What is expected: Put the material below into a CSV with two columns, instruction and response. Each row should hold one text and its answer, each in its own quoted field with line breaks replaced by spaces, and the pictures left out.

Dataset rows:
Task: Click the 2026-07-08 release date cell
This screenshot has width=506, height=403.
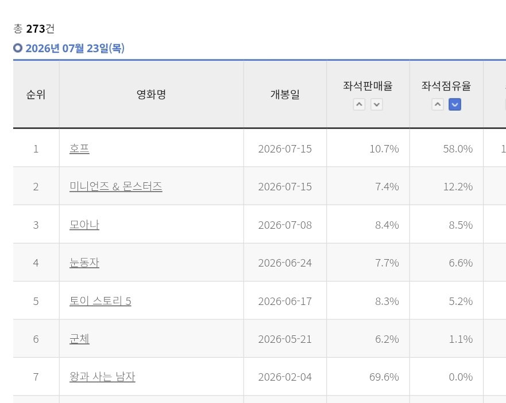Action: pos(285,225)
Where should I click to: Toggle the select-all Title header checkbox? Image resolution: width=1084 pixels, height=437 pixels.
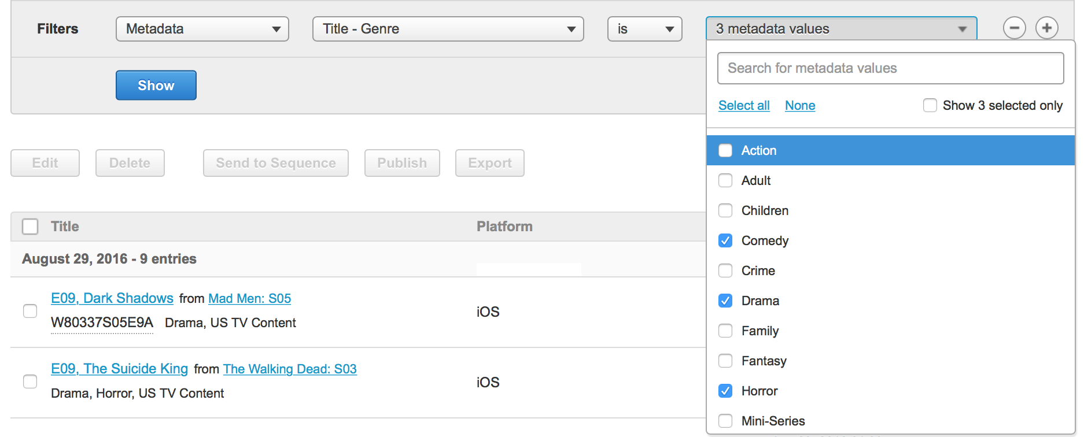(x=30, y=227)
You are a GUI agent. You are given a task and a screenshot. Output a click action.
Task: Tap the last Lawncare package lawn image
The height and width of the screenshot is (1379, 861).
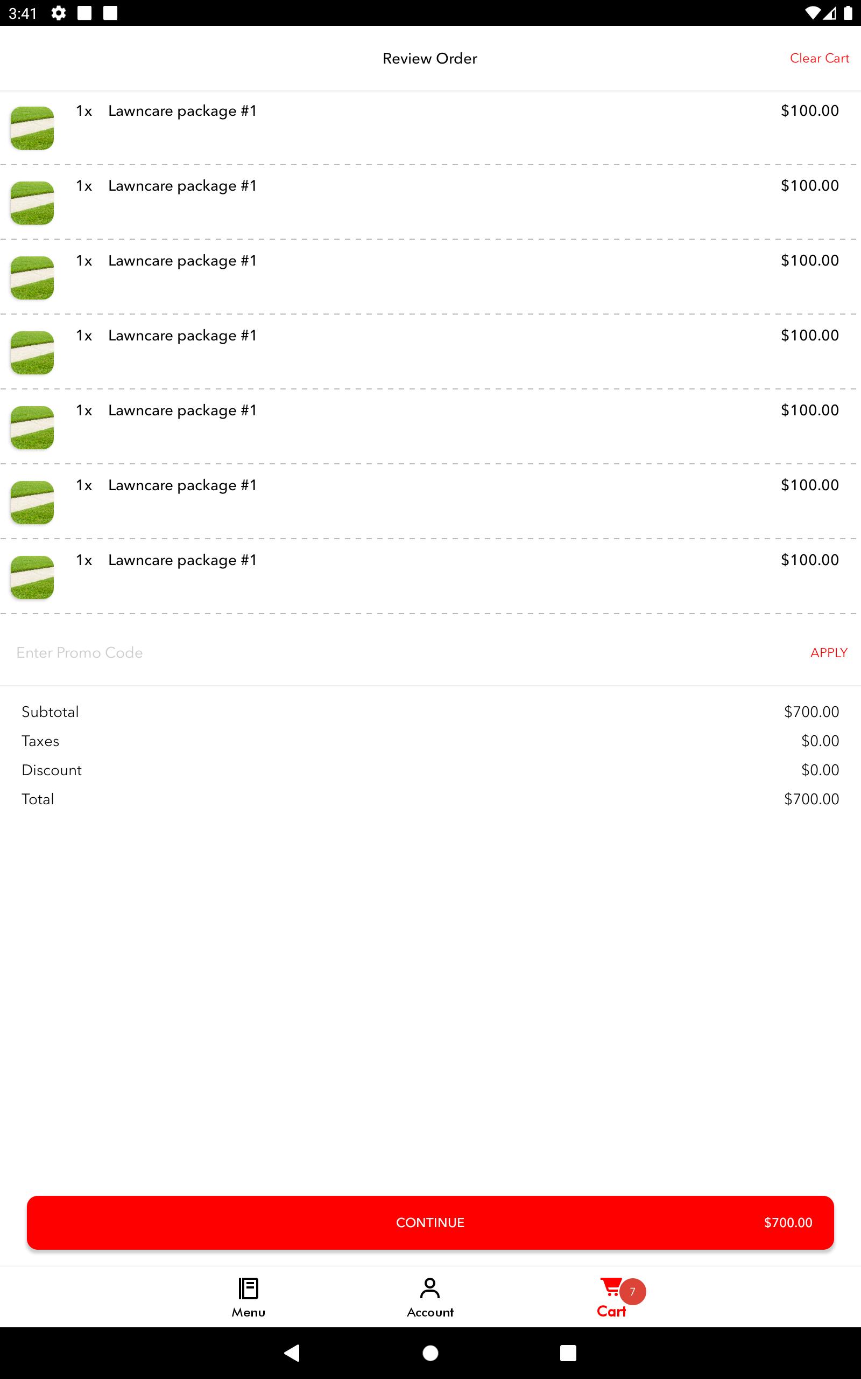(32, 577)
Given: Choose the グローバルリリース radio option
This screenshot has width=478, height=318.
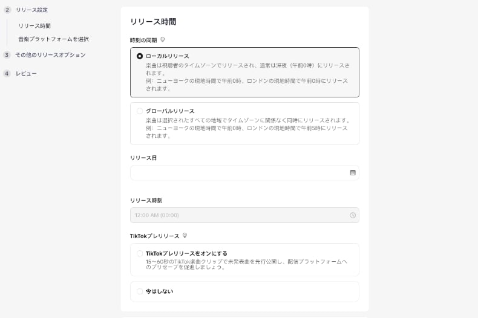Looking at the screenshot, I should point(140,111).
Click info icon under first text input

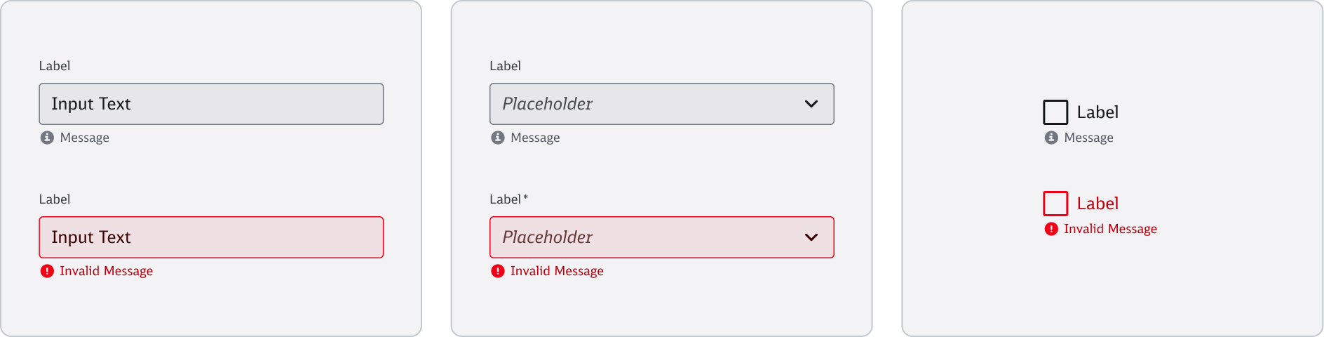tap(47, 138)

Exercise output:
instruction,response
"Task: Click the 2026-07-08 release date cell This screenshot has width=506, height=403.","Action: pos(285,225)"
"Where should I click to: Toggle the select-all Title header checkbox? Image resolution: width=1084 pixels, height=437 pixels.","(x=30, y=227)"
"You are a GUI agent. You are given a task and a screenshot. Output a click action. Task: Tap the last Lawncare package lawn image The height and width of the screenshot is (1379, 861).","(32, 577)"
"Given: Choose the グローバルリリース radio option This screenshot has width=478, height=318.","Looking at the screenshot, I should point(140,111)."
"Click info icon under first text input","tap(47, 138)"